[Stored dataset items]
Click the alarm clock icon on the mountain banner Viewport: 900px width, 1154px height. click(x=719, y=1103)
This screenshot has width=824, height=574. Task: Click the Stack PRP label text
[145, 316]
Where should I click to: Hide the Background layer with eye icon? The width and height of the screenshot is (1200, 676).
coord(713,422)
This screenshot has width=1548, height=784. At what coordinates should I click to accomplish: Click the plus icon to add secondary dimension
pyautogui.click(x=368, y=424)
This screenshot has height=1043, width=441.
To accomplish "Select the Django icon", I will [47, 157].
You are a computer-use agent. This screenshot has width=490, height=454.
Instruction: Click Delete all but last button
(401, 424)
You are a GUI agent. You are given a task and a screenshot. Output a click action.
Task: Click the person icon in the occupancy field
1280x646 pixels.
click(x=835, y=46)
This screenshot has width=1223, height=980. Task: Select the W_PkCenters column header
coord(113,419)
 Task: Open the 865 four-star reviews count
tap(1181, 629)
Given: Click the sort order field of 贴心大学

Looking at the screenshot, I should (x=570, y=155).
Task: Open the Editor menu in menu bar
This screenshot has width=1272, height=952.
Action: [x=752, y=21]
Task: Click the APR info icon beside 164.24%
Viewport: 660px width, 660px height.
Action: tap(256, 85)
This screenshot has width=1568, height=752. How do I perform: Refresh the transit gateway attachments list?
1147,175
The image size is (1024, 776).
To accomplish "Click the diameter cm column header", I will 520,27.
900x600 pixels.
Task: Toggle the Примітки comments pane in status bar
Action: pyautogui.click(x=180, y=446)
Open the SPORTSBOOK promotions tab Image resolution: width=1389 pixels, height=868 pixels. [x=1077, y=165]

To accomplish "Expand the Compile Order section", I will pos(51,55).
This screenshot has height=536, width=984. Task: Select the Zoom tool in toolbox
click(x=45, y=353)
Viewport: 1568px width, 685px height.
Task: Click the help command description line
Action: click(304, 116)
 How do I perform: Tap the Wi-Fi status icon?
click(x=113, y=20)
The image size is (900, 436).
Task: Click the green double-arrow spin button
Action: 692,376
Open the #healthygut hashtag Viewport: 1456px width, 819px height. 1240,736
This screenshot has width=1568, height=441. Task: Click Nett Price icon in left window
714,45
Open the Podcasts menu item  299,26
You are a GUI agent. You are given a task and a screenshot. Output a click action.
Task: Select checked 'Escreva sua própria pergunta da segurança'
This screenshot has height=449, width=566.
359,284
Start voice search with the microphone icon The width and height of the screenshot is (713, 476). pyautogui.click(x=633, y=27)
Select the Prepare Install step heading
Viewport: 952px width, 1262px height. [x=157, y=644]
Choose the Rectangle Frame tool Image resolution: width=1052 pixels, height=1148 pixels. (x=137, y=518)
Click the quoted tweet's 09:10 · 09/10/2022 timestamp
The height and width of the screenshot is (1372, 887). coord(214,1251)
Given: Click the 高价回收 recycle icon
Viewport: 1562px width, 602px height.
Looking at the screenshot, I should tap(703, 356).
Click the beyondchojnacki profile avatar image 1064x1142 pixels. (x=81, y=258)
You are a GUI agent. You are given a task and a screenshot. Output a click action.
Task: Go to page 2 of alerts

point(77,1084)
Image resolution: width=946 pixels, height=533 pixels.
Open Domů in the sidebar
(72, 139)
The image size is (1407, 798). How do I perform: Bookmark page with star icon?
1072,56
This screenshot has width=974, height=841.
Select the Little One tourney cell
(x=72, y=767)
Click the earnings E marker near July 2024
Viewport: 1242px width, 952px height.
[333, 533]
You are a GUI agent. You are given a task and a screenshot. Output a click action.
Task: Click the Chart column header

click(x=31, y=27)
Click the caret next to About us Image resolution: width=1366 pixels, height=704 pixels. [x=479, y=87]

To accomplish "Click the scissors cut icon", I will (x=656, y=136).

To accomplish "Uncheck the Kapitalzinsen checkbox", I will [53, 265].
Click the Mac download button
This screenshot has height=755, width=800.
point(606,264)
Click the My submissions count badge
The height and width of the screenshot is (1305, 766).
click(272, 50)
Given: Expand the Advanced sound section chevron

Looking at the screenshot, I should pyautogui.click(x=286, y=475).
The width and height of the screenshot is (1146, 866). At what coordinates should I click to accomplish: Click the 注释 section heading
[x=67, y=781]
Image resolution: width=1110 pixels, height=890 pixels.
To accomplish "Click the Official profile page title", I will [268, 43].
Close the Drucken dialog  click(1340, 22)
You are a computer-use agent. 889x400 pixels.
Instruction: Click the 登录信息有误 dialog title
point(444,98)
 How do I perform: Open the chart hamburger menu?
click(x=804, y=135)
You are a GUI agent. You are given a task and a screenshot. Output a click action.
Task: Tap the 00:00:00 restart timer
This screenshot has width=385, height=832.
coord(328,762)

• [TASK]: Only lines that contain "resolution" are needed, so copy each of them from the data.

• [OUTPUT OF THE EXERCISE]:
Open the SPORTSBOOK promotions tab Image resolution: width=1389 pixels, height=868 pixels. [x=1077, y=165]
Choose the Rectangle Frame tool Image resolution: width=1052 pixels, height=1148 pixels. (x=137, y=518)
Image resolution: width=946 pixels, height=533 pixels.
Click the caret next to About us Image resolution: width=1366 pixels, height=704 pixels. [x=479, y=87]
Image resolution: width=1110 pixels, height=890 pixels.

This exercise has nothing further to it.